4 anos após a cirurgia, os logMAR médios para acuidade visual não corrigida (UCVA) e para a acuidade visual corrigida (BSCVA) foram de -0,03 (0,23) e -0,21 (0,09), respectivamente.
O índice de segurança (BSCVA pós-operatório médio dividido pelo BSCVA pré-operatório médio) foi de 1,19 (0,25). Um total de 18 olhos (32%) não evidenciou mudanças no BSCVA aos 4 anos, 26 olhos (46%) ganharam 1 linha, 7 olhos (13%) ganharam 2 linhas, 5 olhos (9%) perderam 1 linha e nenhum olho perdeu 2 ou mais linhas.
O índice de eficácia (UCVA pós-operatório médio dividido pelo BSCVA pré-operatório médio) foi de 0,83 (0,29) com 53 olhos (95%) apresentando uma UCVA de 0,5 e 39 olhos (70%) apresentando uma UCVA de 1,0 ou mais.
Embora estivessem medindo a previsibilidade, os pesquisadores descobriram que 44 (79%) e 52 (93%) olhos estavam dentro de ± 0,5 e ± 1,0 dioptrias, respectivamente, da correção almejada aos 4 anos após a cirurgia.
As mudanças nas refrações manifestas médias de -0,24 (desvio padrão, 0,57) dioptrias ocorreram de 1 mês a 4 anos após a cirurgia, e a porcentagem mínima de perda celular endotelial foi de 3,7% na marca dos 4 anos.
Nenhum aumento significativo na pressão intra-ocular ou complicações ameaçadoras à visão ocorreram durante o período de observação.
“O implante de lentes implantáveis de Collamer é seguro, efetivo e fornece resultados refrativos previsíveis e estáveis no tratamento da miopia moderada a alta durante um período de observação de 4 anos, sugerindo sua viabilidade como opção cirúrgica para o tratamento destes olhos”, escrevem os autores do estudo.
Contudo, “uma observação mais cuidadosa e prolongada de mais de 4 anos é necessária para avaliar as complicações de início tardio desta técnica cirúrgica”, eles concluem.

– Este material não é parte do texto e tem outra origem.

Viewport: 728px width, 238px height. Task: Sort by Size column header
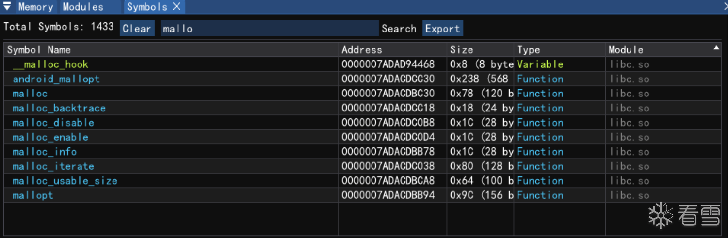[461, 50]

“Acreditamos que o implante das lentes implantáveis de Collamer  possui vantagens sobre a técnicas cirúrgicas ceratorefrativas como a LASIK padrão”, complementam os autores, mas eles apontam que o procedimento padrão LASIK tem sido reportado ligeiramente inferior ao LASIK guiado por frente de ondas (wavefront-guided LASIK) no desempenho visual, especialmente na indução de aberrações de alta ordem. “Assim, neste momento, não podemos concluir que o implante de lentes implantáveis de Collamer  fornece resultados clínicos melhores do que o LASIK guiado por frente de ondas. Aguardamos os resultados de um estudo comparativo, randomizado, controlado destes dois procedimentos cirúrgicos”.